BRIEF:
Write the listing out again word for word, leaving each picture behind.

DATA EXTRACTS:

——————————

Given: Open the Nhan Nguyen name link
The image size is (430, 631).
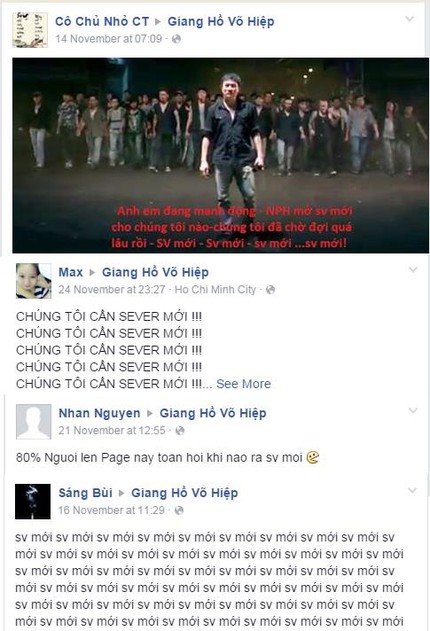Looking at the screenshot, I should pos(99,413).
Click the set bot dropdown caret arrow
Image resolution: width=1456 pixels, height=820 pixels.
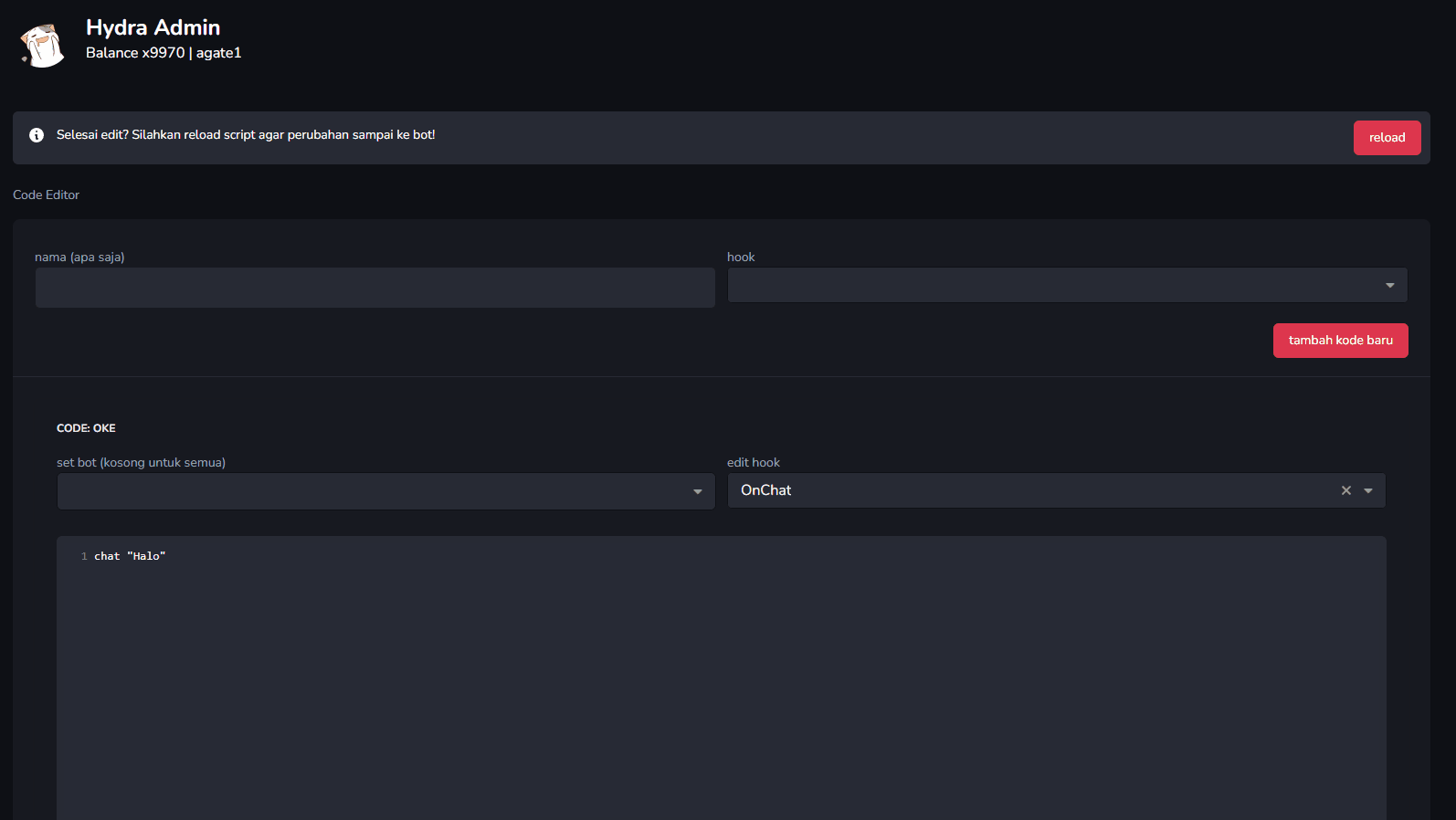click(697, 492)
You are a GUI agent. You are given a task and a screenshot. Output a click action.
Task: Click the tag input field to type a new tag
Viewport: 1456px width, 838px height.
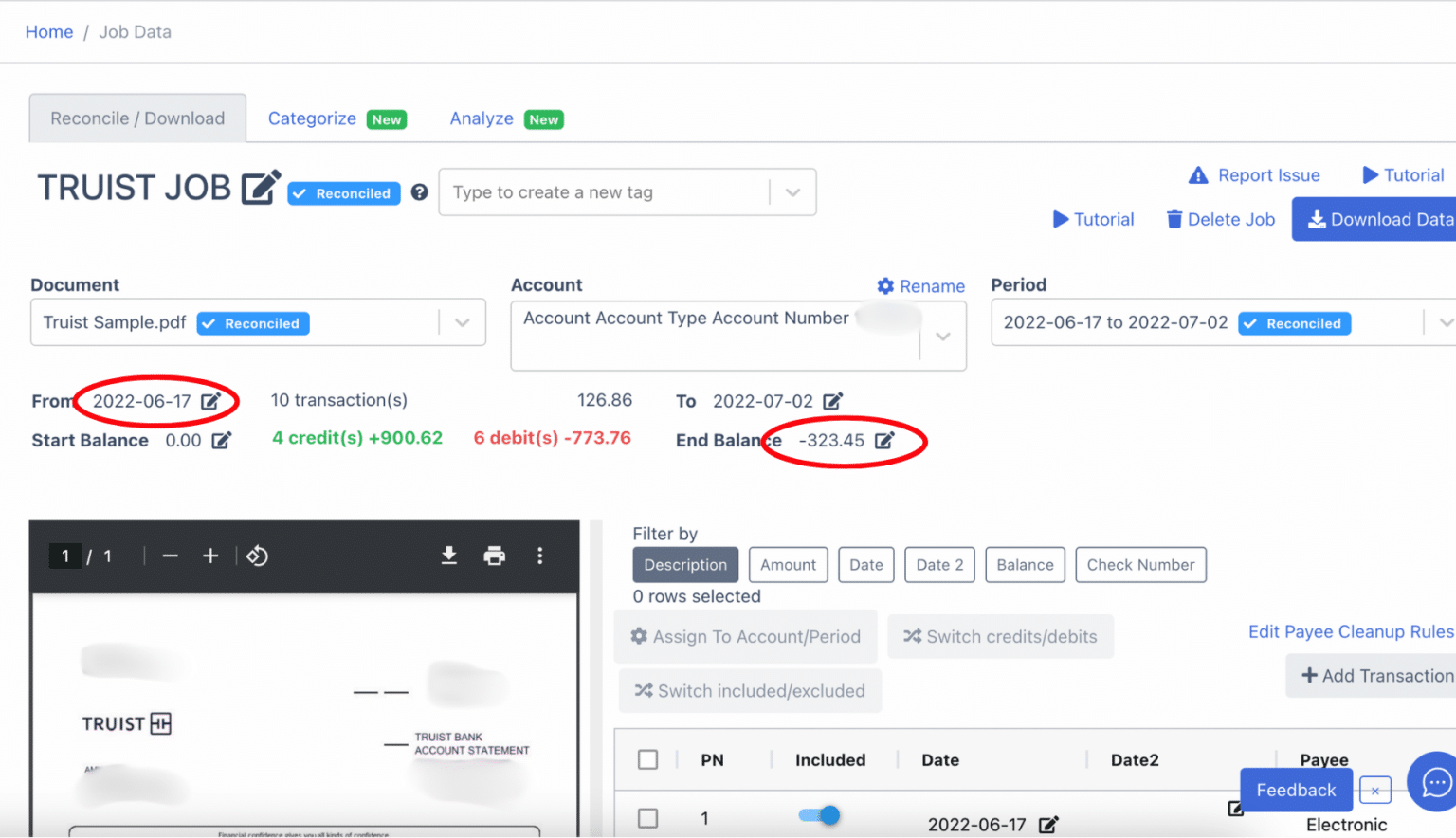click(x=588, y=191)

——————————

ANSWER TO THIS TASK:
Given: Open the Nhan Nguyen name link
The image size is (430, 631).
Looking at the screenshot, I should pos(99,413).
Click the set bot dropdown caret arrow
Image resolution: width=1456 pixels, height=820 pixels.
click(697, 492)
You are a GUI agent. You are given a task and a screenshot. Output a click action.
Task: Click the tag input field to type a new tag
Viewport: 1456px width, 838px height.
click(x=588, y=191)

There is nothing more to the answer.